**The request**
Summarize the forum post on DATALENGTH and LEN in two sentences.

**Article**
DATALENGTH() – Returns the number of bytes used to represent any expression.
DATALENGTH is especially useful with varchar, varbinary, text, image, nvarchar, and ntext data types because these data types can store variable-length data.
Len() – Returns the number of characters of the specified string expression, excluding trailing blanks and that is why you are addding ‘@’ so that you can handle the trailing blanks.
Also you don’t have to explicitly divide it by 2.
The answer I gave is pertaining to the datatype mentioned by you. Is that uncertain or did i missed something ?
Just notice my last line I have mentioned it as a final note.
Just check this script,
DECLARE @Comment NVARCHAR(100) = ‘Pawan ‘
SELECT @Comment, LEN(@Comment + ‘@’) – LEN(REPLACE(@Comment, ‘ ‘, ”) + ‘@’) As TotalSpaces
SELECT @Comment , DATALENGTH(@Comment) – LEN(REPLACE(@Comment,’ ‘, ”)) As TotalSpaces
In my case, it will output 3, whereas in case of your solution it will return 11 and it is not desirable.
Even you will put it as;
SELECT @Comment , DATALENGTH(@Comment) – DATALENGTH(REPLACE(@Comment,’ ‘, ”)) As TotalSpaces
It will return 6 and you have to divide it by 2.

**Record excerpts**
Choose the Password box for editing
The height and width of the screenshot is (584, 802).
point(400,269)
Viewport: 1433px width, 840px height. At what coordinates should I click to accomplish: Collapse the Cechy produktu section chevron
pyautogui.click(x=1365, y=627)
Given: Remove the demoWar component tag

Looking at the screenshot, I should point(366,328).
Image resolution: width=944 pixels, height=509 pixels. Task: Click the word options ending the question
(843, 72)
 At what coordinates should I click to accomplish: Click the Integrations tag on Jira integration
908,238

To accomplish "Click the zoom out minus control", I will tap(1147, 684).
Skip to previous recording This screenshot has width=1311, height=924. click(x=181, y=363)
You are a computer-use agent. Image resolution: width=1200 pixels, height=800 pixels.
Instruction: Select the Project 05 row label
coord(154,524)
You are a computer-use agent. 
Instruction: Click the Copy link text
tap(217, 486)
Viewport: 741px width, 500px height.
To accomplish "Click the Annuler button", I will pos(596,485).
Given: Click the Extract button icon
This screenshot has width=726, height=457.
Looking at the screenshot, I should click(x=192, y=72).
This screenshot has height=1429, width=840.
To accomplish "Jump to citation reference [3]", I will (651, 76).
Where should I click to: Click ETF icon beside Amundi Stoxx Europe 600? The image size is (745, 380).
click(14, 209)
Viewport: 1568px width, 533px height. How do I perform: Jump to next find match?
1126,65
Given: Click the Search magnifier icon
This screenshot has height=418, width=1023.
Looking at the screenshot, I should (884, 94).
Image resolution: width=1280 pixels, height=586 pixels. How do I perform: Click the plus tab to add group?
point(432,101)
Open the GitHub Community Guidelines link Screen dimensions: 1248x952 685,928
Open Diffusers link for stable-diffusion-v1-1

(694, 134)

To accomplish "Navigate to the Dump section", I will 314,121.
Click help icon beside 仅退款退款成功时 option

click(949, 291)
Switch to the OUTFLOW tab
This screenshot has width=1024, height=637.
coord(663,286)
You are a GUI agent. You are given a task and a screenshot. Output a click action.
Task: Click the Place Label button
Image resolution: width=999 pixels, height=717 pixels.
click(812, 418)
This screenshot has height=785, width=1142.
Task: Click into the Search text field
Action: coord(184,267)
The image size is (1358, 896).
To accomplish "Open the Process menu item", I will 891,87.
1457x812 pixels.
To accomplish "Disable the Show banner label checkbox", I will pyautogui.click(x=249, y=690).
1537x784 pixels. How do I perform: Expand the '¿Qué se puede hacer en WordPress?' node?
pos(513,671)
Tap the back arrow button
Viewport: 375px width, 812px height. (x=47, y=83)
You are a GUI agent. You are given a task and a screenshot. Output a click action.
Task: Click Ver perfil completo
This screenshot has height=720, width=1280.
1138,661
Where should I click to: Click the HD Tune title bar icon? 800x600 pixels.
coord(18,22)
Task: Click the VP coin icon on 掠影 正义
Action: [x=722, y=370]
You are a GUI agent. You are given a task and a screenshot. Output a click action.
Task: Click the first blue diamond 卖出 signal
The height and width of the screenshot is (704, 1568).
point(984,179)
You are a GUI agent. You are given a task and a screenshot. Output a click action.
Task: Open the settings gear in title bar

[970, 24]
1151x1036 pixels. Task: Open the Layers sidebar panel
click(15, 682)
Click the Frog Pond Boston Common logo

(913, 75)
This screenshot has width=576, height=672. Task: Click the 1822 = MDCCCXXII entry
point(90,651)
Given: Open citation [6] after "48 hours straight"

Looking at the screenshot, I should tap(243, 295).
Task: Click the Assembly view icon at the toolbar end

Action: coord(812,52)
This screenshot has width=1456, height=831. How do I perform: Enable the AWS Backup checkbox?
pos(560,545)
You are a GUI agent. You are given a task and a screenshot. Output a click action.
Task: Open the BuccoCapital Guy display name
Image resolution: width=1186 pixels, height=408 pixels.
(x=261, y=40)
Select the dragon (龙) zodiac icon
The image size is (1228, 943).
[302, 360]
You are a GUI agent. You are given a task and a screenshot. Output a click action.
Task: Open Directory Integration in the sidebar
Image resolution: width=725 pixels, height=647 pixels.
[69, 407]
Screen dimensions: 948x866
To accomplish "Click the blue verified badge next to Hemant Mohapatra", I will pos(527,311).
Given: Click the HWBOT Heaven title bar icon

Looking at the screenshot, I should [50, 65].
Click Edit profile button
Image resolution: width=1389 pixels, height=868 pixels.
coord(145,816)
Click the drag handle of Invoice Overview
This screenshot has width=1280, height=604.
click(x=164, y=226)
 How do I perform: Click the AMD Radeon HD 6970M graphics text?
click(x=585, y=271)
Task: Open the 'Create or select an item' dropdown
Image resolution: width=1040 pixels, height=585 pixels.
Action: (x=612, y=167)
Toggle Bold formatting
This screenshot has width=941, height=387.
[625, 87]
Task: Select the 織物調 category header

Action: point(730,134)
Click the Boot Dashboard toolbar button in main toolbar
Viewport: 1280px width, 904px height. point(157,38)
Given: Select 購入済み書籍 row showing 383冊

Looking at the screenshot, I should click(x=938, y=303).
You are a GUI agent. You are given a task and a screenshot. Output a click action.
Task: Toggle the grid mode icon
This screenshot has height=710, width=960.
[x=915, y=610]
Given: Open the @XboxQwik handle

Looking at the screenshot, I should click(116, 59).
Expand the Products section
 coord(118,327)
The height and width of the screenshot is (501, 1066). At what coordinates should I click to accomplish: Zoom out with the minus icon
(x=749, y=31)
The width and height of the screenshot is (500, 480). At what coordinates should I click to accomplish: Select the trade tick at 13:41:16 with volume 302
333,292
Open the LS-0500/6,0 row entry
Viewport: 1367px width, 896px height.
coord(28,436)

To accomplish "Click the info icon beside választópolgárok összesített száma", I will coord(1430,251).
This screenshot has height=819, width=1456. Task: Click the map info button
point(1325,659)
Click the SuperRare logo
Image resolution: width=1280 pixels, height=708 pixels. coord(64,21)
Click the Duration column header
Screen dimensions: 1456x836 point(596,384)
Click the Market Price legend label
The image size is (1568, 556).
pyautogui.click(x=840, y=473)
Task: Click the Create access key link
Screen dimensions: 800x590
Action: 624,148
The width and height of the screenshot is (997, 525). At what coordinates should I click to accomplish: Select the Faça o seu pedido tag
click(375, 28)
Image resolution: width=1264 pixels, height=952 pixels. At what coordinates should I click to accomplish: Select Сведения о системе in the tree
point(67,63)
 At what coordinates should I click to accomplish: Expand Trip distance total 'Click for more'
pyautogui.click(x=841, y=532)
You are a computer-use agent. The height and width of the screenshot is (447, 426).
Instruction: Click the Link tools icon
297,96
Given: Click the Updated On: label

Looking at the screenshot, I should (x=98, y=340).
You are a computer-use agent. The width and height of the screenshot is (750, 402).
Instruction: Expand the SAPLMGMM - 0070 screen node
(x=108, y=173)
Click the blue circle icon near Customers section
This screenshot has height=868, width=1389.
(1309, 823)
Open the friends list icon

**Solution below**
DATALENGTH() returns the number of bytes used to represent an expression and is especially useful with variable-length data types, while LEN() returns the number of characters in a string, excluding trailing blanks. The post counts spaces by appending '@' to handle trailing blanks, calls the result of subtracting LEN from DATALENGTH undesirable, and notes that subtracting two DATALENGTH values means dividing by 2, which the LEN approach avoids.